APPLY WHAT YOU READ.
1 > Set down the part of the essay below on abortion pills that opens with the words containing "If you are an" and closes with "to emotional support.".
2 > Resume the essay below on obtaining abortion pills, starting after its last sentence.

DOCUMENT PASSAGE.
────────
Which is why there is really nothing stopping any woman from ordering pregnancy termination medicines from offshore pharmacies. Or ordering more than she needs. Or selling what’s leftover to some other women in need. So what if they close all the clinics in the country with their silly legal games and dusty, irrelevant court filings. The antiquated system of written laws increasingly fails to keep pace in the information age, where the language of commerce sees no borders or hegemonic privilege. Go ahead and appoint your idiotic buddies to flimsy positions of power. It took them 2 years to catch up with my ass. I have been strongly advised to keep quiet while the investigation proceeds. This is how their broken system of ink and paper maintains it’s power — by keeping information behind courtroom doors, while selling it to the public as a forum of our peers. “Peers” sounds so warm and preppy, doesn’t it? Not at all like a pile of strangers sneeringly selected by attorneys that some but not all can afford. The emperor is naked, and I’m not buying their bullshit.

So fuck’em. I’m weary of protest. I believe in action, and civil disobedience. Whether you consider abortion a constitutional right or not, they simply do not have the infrastructure to vet our ability to acquire these medications.

If you are an ISC agent or work for a private shipping company, you can choose to let certain items through customs.

If you are a scientist and you have access to chromatography kits, you can test the legitimacy of products from various pharmacies and post your results online.

If you are a web developer, you can set up review sites where consumer experiences and chemical analyses can be published. You can also set up e-marketplaces for women to exchange pills.

If you are a nurse or doctor, you can advise women attempting self-induced abortion on dosage and administration via phone, sms, or email. There are already a lot of great websites posting detailed information, but there is no one way to go about using these medications and I’ve found that people need individual responses to address everything from dosage to timing to administration to managing symptoms to emotional support.
────────
ENTRIES PROVIDED.

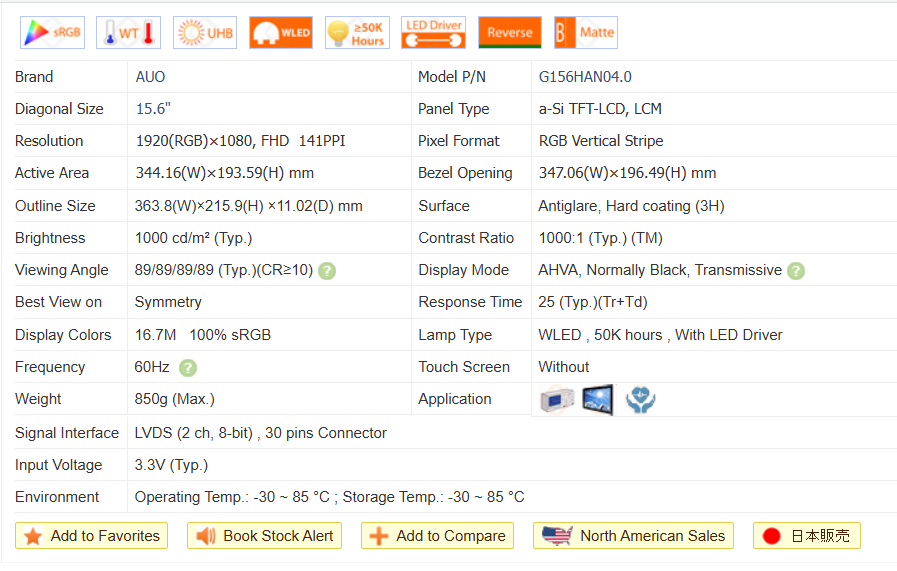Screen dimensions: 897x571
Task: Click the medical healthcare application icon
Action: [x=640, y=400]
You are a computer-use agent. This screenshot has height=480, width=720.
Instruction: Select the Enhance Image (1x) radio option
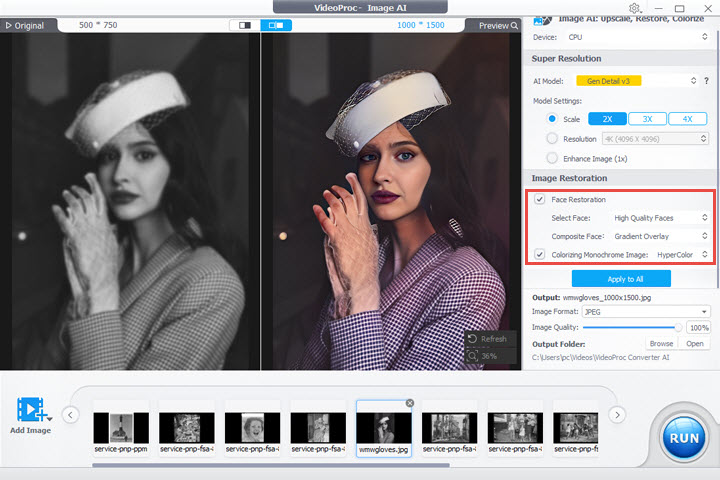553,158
────────
RESULTS.
1 >
If you are an ISC agent or work for a private shipping company, you can choose to let certain items through customs.

If you are a scientist and you have access to chromatography kits, you can test the legitimacy of products from various pharmacies and post your results online.

If you are a web developer, you can set up review sites where consumer experiences and chemical analyses can be published. You can also set up e-marketplaces for women to exchange pills.

If you are a nurse or doctor, you can advise women attempting self-induced abortion on dosage and administration via phone, sms, or email. There are already a lot of great websites posting detailed information, but there is no one way to go about using these medications and I’ve found that people need individual responses to address everything from dosage to timing to administration to managing symptoms to emotional support.

2 >
And if you aren’t any of the above — if you have a credit card and a mailing address, you can place an order for Misoprostol and Mifeprex. If you have the means, you can order extras to either gift or sell to other women in need.

Ever since World War I, when the erroneous story of the factory that turned corpses to glue was circulated to galvanize the Chinese against Germany, wars have been fought with information. Our last election was swayed not with military force, but by hackers, fake news, leaked emails, and carefully timed announcements. Despite this, I still love the web, because the same tools they used, birthed #MeToo and #BlackLivesMatter, and are accessible to me. I no longer have to wait on some uppity white guy in an office to give me access. The internet is an unruly beast of data where any nasty woman with a smartphone can do business and share her gospel across the globe at the speed of light. Unstoppable.

2 Responses to “What It’s Like When Armed FDA Agents Raid Your Place While You’re Getting the Kids Ready for School”

  1. Kayla says:

    You saved me. Last summer I was bed ridden and sick. I couldn’t eat, I vomited so much my ribs were sore from the dry heaving. I tried to contact Planned Parenthood, the closest one being two hours away, and the closest availability weeks out. I couldn’t wait that long. The agony of not being able to function was too much. Life was either slipping by too fast, or standing still. I couldn’t determine which it was. I was weak and exhausted. After hours of research I came across your site. The relief I had after it was all done was tremendous. I felt like I could finally breathe again after holding my breath for weeks. Thank you.

  2. Shandi Warren says:

    “Most of them had wedding rings, of course. Pasty, broad-faced bros, who’ve settled down out in the boonies with women that know their place.”

    I have to say something about this line. Maybe it’s coming across wrong, but to me, it reads like you’re saying that every woman who gets married must be submissive. And that the men are with them for that submission. I think that’s a terribly anti-feminist statement, if that’s what you’re intending to say.